福建全省,东南并海,西北多山,所以山珍海味,一例的都贱如泥沙。
听说沿海的居民,不必忧虑饥饿,大海潮回,只消上海滨去走走,就可以拾一篮海货来充作食品。
又加以地气温暖,土质腴厚,森林蔬菜,随处都可以培植,随时都可以采撷。
一年四季,笋类菜类,常是不断;野菜的味道,吃起来又比别处的来得鲜甜。
福建既有了这样丰富的天产,再加上以在外省各地游宦营商者的数目的众多,作料采从本地,烹制学自外方,五味调和,百珍并列,于是乎闽菜之名,就喧传在饕餮家的口上了。
清初周亮工著的《闽小纪》两卷,记述食品处独多,按理原也是应该的。
福州的海味,在春三二月间,最流行而肥美的,要算来自长乐的蚌肉,与海滨一带多有的蛎房。
《闽小纪》里所说的西施舌,不知是否指蚌肉而言;色白而腴,味脆且鲜,以鸡汤煮得适宜,长圆的蚌肉,实在是色香味俱佳的神品。
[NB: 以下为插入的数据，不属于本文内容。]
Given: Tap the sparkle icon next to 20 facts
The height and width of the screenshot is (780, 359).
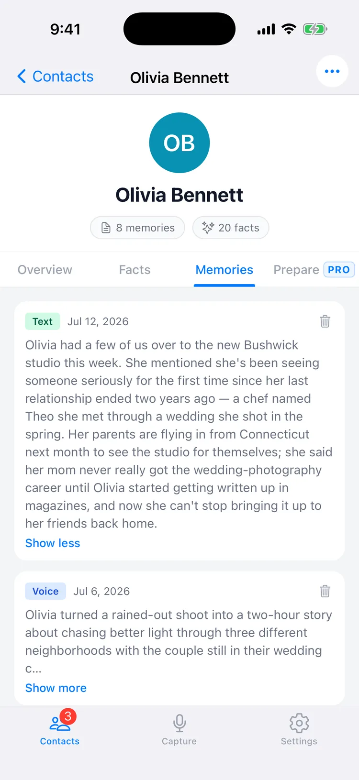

听说从前有一位海军当局者,老母病剧,颇思乡味;远在千里之外,欲得一蚌肉,以解死前一刻的渴慕,部长纯孝,就以飞机运蚌肉至都。
从这一件轶事看来,也可想见这蚌肉的风味了;我这一回赶上福州,正及蚌肉上市的时候,所以红烧白煮,吃尽了几百个蚌,总算也是此生的豪举,特笔记此,聊志口福。
蛎房并不是福州独有的特产,但福建的蛎房,却比江浙沿海一带所产的,特别的肥嫩清洁。
正二三月间,沿路的滩头店里,到处都堆满着这淡蓝色的水包肉;价钱的廉,味道的鲜,比到东坡在岭南所贪食的蚝,当然只会得超过。
可惜苏公不曾到闽南去谪居,否则,阳羡之田,可以不买,苏氏子孙,或将永寓在三山二塔之下,也说不定。
福州人叫蛎房作“地衣”
,略带“挨”
字的尾声,写起字来,我想只有“蚳”
字,可以当得。
在清初的时候,江瑶柱似乎还没有现在那么的通行,所以周亮工再三地称道,誉为逸品。
在目下的福州,江瑶柱却并没有人提起了,鱼翅席上,缺少不得的,倒是一种类似宁波横脚蟹的蜉蟹,福州人叫做“新恩”
,《闽小纪》里所说的虎蚜,大约就是此物。
据福州人说,蜉肉最滋补,也最容易消化,所以产妇病人以及体弱的人,往往爱吃。
但由对蟹类素无好感的我来看,却仍赞成周亮工之言,终觉得质粗味劣,远不及蚌与蛎房或香螺的来得干脆。
福州海味的种类,除上述的三种以外,原也很多很多;但是别地方也有,我们平常在上海也常常吃得到的东西,记下来也没有什么价值,所以不说。
至于与海错相对的山珍哩,却更是可以干制,可以输出的东西,益发的没有记述的必要了,所以在这里只想说一说叫做肉燕的那一种奇异的包皮。
初到福州,打从大街小巷里走过,看见好些店家,都有一个大砧头摆在店中;一两位壮强的男子,拿了木锥,只在对着砧上的一大块猪肉,一下一下的死劲的敲。
把猪肉这样的乱敲乱打,究竟算怎么回事?我每次看见,总觉得奇怪;后来向福州的朋友一打听,才知道这就是制肉燕的原料了。
所谓肉燕者,就是将猪肉打得粉烂,和入面粉,然后再制成皮子。